He also started moving back toward medicine, this time in private practice. Around 2014, he wrote down his manifesto about health, ideas that would eventually grow into Outlive. The key to a longer life, he realized, was keeping chronic disease at bay. Nothing accomplishes this better than exercise, Attia argues.

This wasn’t merely an overzealous proclamation from a man obsessed with his own fitness. Scientific literature showed clearly how effective exercise could be in preventing, and even treating, chronic disease. Such thinking started to become popular in the modern era thanks in part to books such as W. E. Harris’s Jogging (1966) and Kenneth Cooper’s Aerobics (1968), which helped connect the dots between fitness and health, and is sometimes credited with helping launch the running boom of the 1970s.

The data was so convincing that, in 2007, the American College of Sports Medicine joined forces with the American Medical Association to launch Exercise Is Medicine, a trademarked initiative to help facilitate the adoption of fitness metrics among medical professionals. Doctors, they urged, shouldn’t just check your blood pressure. They should track how much physical activity you get every day.

“There is no chronic disease that exercise doesn’t touch,” says Robert Sallis, a clinical professor of family medicine in Fontana, California, and founder of Exercise Is Medicine. “It makes so much sense that this ought to be a first-line prescription.”

Though they’re great in theory, attempts to rely on fitness as either prevention or therapy haven’t worked well in practice, Sallis says. Busy physicians rarely have time to talk to patients about their diet and physical activity, and if they do the conversation is often brief and vague. “It’s frustrating,” says Sallis. “It’s all about pills and procedures. We’re not putting ads on TV saying, ‘Ask your doctor about exercise.’ ”

My conversation with Sallis reminds me that so much about exercise doesn’t mix well with contemporary culture. We’ve engineered most movement out of our lives; we eat too much, drink too much, stress too much, and sleep too little.
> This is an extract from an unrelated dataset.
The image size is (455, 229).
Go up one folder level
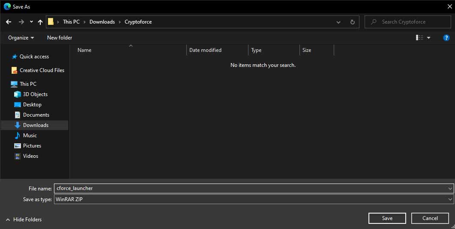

For many exercise is arduous and unpleasant, and it has to be stacked on top of other demands, like working a job (or jobs), raising a family, and managing the relentless addictions and distractions of late capitalism.

If that doesn’t make things hard enough, we also aren’t particularly well adapted to exercise, argues evolutionary biologist Daniel Lieberman, author of Exercised: The Science of Physical Activity, Rest, and Health. Viewed through a Darwinian lens, being lazy—that is, conserving energy—is a survival tactic. According to Lieberman, exercise is a “weird” modern contrivance invented to replace eons of physical effort.

As has been true for most of human evolution, exercise—physical activity—must be “necessary” and “fun” to be sustainable, Lieberman writes. Absent those qualities, we’re swimming against an increasingly swift current, if not already being washed downstream.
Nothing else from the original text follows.